#### Material for the task

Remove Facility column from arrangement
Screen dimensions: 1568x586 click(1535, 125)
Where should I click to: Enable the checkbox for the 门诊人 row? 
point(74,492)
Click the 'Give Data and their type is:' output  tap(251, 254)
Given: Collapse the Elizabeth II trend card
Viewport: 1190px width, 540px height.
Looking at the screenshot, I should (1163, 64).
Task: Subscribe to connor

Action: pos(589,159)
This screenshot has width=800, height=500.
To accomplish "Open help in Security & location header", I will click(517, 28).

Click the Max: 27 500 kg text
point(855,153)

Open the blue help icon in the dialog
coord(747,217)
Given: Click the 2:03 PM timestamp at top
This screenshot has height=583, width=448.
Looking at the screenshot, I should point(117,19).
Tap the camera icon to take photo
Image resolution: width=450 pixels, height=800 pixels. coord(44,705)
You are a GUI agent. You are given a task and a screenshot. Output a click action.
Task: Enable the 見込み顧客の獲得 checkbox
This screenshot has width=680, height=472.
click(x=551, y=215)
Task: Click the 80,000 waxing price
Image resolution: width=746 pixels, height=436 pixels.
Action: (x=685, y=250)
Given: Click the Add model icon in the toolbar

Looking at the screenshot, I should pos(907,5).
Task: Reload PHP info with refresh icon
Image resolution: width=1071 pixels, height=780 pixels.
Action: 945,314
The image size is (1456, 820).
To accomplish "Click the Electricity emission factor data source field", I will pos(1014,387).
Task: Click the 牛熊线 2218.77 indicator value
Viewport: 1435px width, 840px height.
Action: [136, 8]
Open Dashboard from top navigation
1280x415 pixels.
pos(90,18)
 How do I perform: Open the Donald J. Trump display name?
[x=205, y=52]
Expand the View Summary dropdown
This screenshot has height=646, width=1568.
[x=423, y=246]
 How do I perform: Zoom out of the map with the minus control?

#### Task goal
Print out every record, character for character.

#### Answer for the task
Remove Facility column from arrangement
Screen dimensions: 1568x586 click(1535, 125)
Where should I click to: Enable the checkbox for the 门诊人 row? 
point(74,492)
Click the 'Give Data and their type is:' output  tap(251, 254)
Given: Collapse the Elizabeth II trend card
Viewport: 1190px width, 540px height.
Looking at the screenshot, I should (1163, 64).
Task: Subscribe to connor

Action: pos(589,159)
This screenshot has width=800, height=500.
To accomplish "Open help in Security & location header", I will click(517, 28).

Click the Max: 27 500 kg text
point(855,153)

Open the blue help icon in the dialog
coord(747,217)
Given: Click the 2:03 PM timestamp at top
This screenshot has height=583, width=448.
Looking at the screenshot, I should point(117,19).
Tap the camera icon to take photo
Image resolution: width=450 pixels, height=800 pixels. coord(44,705)
You are a GUI agent. You are given a task and a screenshot. Output a click action.
Task: Enable the 見込み顧客の獲得 checkbox
This screenshot has width=680, height=472.
click(x=551, y=215)
Task: Click the 80,000 waxing price
Image resolution: width=746 pixels, height=436 pixels.
Action: (x=685, y=250)
Given: Click the Add model icon in the toolbar

Looking at the screenshot, I should pos(907,5).
Task: Reload PHP info with refresh icon
Image resolution: width=1071 pixels, height=780 pixels.
Action: 945,314
The image size is (1456, 820).
To accomplish "Click the Electricity emission factor data source field", I will pos(1014,387).
Task: Click the 牛熊线 2218.77 indicator value
Viewport: 1435px width, 840px height.
Action: [136, 8]
Open Dashboard from top navigation
1280x415 pixels.
pos(90,18)
 How do I perform: Open the Donald J. Trump display name?
[x=205, y=52]
Expand the View Summary dropdown
This screenshot has height=646, width=1568.
[x=423, y=246]
 How do I perform: Zoom out of the map with the minus control?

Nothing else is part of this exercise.